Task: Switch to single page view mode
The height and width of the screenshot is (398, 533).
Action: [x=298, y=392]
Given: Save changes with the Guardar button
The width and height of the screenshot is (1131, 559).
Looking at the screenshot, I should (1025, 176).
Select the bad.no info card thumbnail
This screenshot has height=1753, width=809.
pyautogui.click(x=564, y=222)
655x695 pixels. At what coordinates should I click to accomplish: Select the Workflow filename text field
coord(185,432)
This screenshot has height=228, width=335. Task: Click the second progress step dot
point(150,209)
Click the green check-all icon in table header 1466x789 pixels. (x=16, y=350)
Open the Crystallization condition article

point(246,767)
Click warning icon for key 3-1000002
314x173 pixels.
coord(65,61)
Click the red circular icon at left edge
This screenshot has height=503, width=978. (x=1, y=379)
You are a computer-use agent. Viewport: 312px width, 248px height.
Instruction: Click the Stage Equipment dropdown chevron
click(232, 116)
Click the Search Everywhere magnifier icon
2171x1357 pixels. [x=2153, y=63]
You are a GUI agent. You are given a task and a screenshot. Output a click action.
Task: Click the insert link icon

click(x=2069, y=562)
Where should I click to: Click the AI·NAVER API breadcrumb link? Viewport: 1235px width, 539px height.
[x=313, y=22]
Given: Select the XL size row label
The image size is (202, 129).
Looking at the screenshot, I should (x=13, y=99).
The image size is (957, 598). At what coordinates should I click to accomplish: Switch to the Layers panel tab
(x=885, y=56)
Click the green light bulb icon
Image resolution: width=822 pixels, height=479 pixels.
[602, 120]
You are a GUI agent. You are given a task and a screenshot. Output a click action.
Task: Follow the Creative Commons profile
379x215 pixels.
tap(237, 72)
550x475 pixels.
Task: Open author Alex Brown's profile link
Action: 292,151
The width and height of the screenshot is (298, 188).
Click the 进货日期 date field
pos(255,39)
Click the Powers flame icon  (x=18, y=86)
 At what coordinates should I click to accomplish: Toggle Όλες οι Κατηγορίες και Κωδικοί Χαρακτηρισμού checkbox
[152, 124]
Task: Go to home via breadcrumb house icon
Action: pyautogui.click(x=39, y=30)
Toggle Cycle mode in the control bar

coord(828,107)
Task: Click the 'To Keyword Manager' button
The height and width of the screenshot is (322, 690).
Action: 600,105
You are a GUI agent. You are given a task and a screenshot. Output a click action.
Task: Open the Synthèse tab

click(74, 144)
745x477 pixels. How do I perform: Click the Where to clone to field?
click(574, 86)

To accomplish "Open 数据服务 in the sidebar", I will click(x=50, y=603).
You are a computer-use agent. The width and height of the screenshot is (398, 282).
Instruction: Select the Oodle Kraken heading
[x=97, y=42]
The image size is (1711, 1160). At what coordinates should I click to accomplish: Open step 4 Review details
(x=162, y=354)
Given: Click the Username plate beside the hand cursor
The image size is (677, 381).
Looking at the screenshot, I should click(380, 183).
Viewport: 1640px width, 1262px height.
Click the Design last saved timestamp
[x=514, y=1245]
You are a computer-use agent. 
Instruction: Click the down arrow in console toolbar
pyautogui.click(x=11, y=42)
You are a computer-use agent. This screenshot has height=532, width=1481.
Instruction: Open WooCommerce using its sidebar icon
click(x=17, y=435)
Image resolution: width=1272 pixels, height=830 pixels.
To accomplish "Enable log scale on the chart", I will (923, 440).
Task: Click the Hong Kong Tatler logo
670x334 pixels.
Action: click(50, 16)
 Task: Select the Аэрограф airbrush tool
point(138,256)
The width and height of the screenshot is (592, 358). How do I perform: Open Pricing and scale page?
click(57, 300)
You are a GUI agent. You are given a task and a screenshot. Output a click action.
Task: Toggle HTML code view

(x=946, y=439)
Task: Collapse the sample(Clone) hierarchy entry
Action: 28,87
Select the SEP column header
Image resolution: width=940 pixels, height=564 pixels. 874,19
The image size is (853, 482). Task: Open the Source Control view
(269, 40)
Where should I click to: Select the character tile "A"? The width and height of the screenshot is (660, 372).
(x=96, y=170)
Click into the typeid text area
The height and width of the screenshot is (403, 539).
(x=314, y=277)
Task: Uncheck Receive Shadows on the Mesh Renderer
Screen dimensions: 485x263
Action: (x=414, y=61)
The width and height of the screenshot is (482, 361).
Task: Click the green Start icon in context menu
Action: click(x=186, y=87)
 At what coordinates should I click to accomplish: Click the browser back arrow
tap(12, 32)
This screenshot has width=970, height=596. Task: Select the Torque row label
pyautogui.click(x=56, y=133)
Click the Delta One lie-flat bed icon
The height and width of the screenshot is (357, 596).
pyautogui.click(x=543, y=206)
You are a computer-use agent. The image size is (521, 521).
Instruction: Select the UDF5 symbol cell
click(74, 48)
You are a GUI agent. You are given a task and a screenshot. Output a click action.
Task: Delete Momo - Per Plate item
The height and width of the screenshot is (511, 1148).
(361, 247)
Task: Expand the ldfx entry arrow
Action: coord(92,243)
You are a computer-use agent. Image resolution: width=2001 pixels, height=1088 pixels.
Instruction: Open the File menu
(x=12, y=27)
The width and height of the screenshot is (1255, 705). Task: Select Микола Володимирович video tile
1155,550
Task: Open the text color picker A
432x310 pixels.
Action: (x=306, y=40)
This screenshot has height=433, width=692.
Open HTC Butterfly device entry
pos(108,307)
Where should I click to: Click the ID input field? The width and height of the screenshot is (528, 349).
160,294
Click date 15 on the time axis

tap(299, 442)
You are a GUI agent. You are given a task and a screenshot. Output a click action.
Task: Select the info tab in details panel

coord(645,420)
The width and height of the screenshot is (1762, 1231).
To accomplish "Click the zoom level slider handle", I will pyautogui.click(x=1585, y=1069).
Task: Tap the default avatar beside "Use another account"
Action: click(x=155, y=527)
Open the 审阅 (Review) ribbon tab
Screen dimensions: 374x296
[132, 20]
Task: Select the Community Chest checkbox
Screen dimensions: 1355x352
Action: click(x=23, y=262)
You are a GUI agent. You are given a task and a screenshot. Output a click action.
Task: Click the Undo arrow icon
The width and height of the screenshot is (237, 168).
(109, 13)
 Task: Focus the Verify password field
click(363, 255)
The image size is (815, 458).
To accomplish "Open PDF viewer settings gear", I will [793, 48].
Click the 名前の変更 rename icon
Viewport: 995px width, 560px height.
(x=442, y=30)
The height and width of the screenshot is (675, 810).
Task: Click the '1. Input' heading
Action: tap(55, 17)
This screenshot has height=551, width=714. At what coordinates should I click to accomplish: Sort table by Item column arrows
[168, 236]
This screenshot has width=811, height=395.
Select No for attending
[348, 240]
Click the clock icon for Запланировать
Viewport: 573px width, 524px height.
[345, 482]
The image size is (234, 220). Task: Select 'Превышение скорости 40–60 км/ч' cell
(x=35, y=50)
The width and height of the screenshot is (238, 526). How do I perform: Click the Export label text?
+++
WORK INSTRUCTIONS >>
Swap "Viewport" for "Window" everywhere it appears in the listing above, and reproduce the listing with no other changes.

SOLUTION TO THE EXERCISE >>
Task: Switch to single page view mode
The height and width of the screenshot is (398, 533).
Action: [x=298, y=392]
Given: Save changes with the Guardar button
The width and height of the screenshot is (1131, 559).
Looking at the screenshot, I should (1025, 176).
Select the bad.no info card thumbnail
This screenshot has height=1753, width=809.
pyautogui.click(x=564, y=222)
655x695 pixels. At what coordinates should I click to accomplish: Select the Workflow filename text field
coord(185,432)
This screenshot has height=228, width=335. Task: Click the second progress step dot
point(150,209)
Click the green check-all icon in table header 1466x789 pixels. (x=16, y=350)
Open the Crystallization condition article

point(246,767)
Click warning icon for key 3-1000002
314x173 pixels.
coord(65,61)
Click the red circular icon at left edge
This screenshot has height=503, width=978. (x=1, y=379)
You are a computer-use agent. Window: 312px width, 248px height.
Instruction: Click the Stage Equipment dropdown chevron
click(232, 116)
Click the Search Everywhere magnifier icon
2171x1357 pixels. [x=2153, y=63]
You are a GUI agent. You are given a task and a screenshot. Output a click action.
Task: Click the insert link icon

click(x=2069, y=562)
Where should I click to: Click the AI·NAVER API breadcrumb link? Window: 1235px width, 539px height.
[x=313, y=22]
Given: Select the XL size row label
The image size is (202, 129).
Looking at the screenshot, I should (x=13, y=99).
The image size is (957, 598). At what coordinates should I click to accomplish: Switch to the Layers panel tab
(x=885, y=56)
Click the green light bulb icon
Image resolution: width=822 pixels, height=479 pixels.
[602, 120]
You are a GUI agent. You are given a task and a screenshot. Output a click action.
Task: Follow the Creative Commons profile
379x215 pixels.
tap(237, 72)
550x475 pixels.
Task: Open author Alex Brown's profile link
Action: 292,151
The width and height of the screenshot is (298, 188).
Click the 进货日期 date field
pos(255,39)
Click the Powers flame icon  (x=18, y=86)
 At what coordinates should I click to accomplish: Toggle Όλες οι Κατηγορίες και Κωδικοί Χαρακτηρισμού checkbox
[152, 124]
Task: Go to home via breadcrumb house icon
Action: pyautogui.click(x=39, y=30)
Toggle Cycle mode in the control bar

coord(828,107)
Task: Click the 'To Keyword Manager' button
The height and width of the screenshot is (322, 690).
Action: 600,105
You are a GUI agent. You are given a task and a screenshot. Output a click action.
Task: Open the Synthèse tab

click(74, 144)
745x477 pixels. How do I perform: Click the Where to clone to field?
click(574, 86)

To accomplish "Open 数据服务 in the sidebar", I will click(x=50, y=603).
You are a computer-use agent. The width and height of the screenshot is (398, 282).
Instruction: Select the Oodle Kraken heading
[x=97, y=42]
The image size is (1711, 1160). At what coordinates should I click to accomplish: Open step 4 Review details
(x=162, y=354)
Given: Click the Username plate beside the hand cursor
The image size is (677, 381).
Looking at the screenshot, I should click(380, 183).
Window: 1640px width, 1262px height.
Click the Design last saved timestamp
[x=514, y=1245]
You are a computer-use agent. 
Instruction: Click the down arrow in console toolbar
pyautogui.click(x=11, y=42)
You are a computer-use agent. This screenshot has height=532, width=1481.
Instruction: Open WooCommerce using its sidebar icon
click(x=17, y=435)
Image resolution: width=1272 pixels, height=830 pixels.
To accomplish "Enable log scale on the chart", I will (923, 440).
Task: Click the Hong Kong Tatler logo
670x334 pixels.
Action: click(50, 16)
 Task: Select the Аэрограф airbrush tool
point(138,256)
The width and height of the screenshot is (592, 358). How do I perform: Open Pricing and scale page?
click(57, 300)
You are a GUI agent. You are given a task and a screenshot. Output a click action.
Task: Toggle HTML code view

(x=946, y=439)
Task: Collapse the sample(Clone) hierarchy entry
Action: 28,87
Select the SEP column header
Image resolution: width=940 pixels, height=564 pixels. 874,19
The image size is (853, 482). Task: Open the Source Control view
(269, 40)
Where should I click to: Select the character tile "A"? The width and height of the screenshot is (660, 372).
(x=96, y=170)
Click into the typeid text area
The height and width of the screenshot is (403, 539).
(x=314, y=277)
Task: Uncheck Receive Shadows on the Mesh Renderer
Screen dimensions: 485x263
Action: (x=414, y=61)
The width and height of the screenshot is (482, 361).
Task: Click the green Start icon in context menu
Action: click(x=186, y=87)
 At what coordinates should I click to accomplish: Click the browser back arrow
tap(12, 32)
This screenshot has width=970, height=596. Task: Select the Torque row label
pyautogui.click(x=56, y=133)
Click the Delta One lie-flat bed icon
The height and width of the screenshot is (357, 596).
pyautogui.click(x=543, y=206)
You are a computer-use agent. The image size is (521, 521).
Instruction: Select the UDF5 symbol cell
click(74, 48)
You are a GUI agent. You are given a task and a screenshot. Output a click action.
Task: Delete Momo - Per Plate item
The height and width of the screenshot is (511, 1148).
(361, 247)
Task: Expand the ldfx entry arrow
Action: coord(92,243)
You are a computer-use agent. Image resolution: width=2001 pixels, height=1088 pixels.
Instruction: Open the File menu
(x=12, y=27)
The width and height of the screenshot is (1255, 705). Task: Select Микола Володимирович video tile
1155,550
Task: Open the text color picker A
432x310 pixels.
Action: (x=306, y=40)
This screenshot has height=433, width=692.
Open HTC Butterfly device entry
pos(108,307)
Where should I click to: Click the ID input field? The width and height of the screenshot is (528, 349).
160,294
Click date 15 on the time axis

tap(299, 442)
You are a GUI agent. You are given a task and a screenshot. Output a click action.
Task: Select the info tab in details panel

coord(645,420)
The width and height of the screenshot is (1762, 1231).
To accomplish "Click the zoom level slider handle", I will pyautogui.click(x=1585, y=1069).
Task: Tap the default avatar beside "Use another account"
Action: click(x=155, y=527)
Open the 审阅 (Review) ribbon tab
Screen dimensions: 374x296
[132, 20]
Task: Select the Community Chest checkbox
Screen dimensions: 1355x352
Action: click(x=23, y=262)
You are a GUI agent. You are given a task and a screenshot. Output a click action.
Task: Click the Undo arrow icon
The width and height of the screenshot is (237, 168).
(109, 13)
 Task: Focus the Verify password field
click(363, 255)
The image size is (815, 458).
To accomplish "Open PDF viewer settings gear", I will [793, 48].
Click the 名前の変更 rename icon
Window: 995px width, 560px height.
(x=442, y=30)
The height and width of the screenshot is (675, 810).
Task: Click the '1. Input' heading
Action: tap(55, 17)
This screenshot has height=551, width=714. At what coordinates should I click to accomplish: Sort table by Item column arrows
[168, 236]
This screenshot has width=811, height=395.
Select No for attending
[348, 240]
Click the clock icon for Запланировать
Window: 573px width, 524px height.
[345, 482]
The image size is (234, 220). Task: Select 'Превышение скорости 40–60 км/ч' cell
(x=35, y=50)
The width and height of the screenshot is (238, 526). How do I perform: Click the Export label text?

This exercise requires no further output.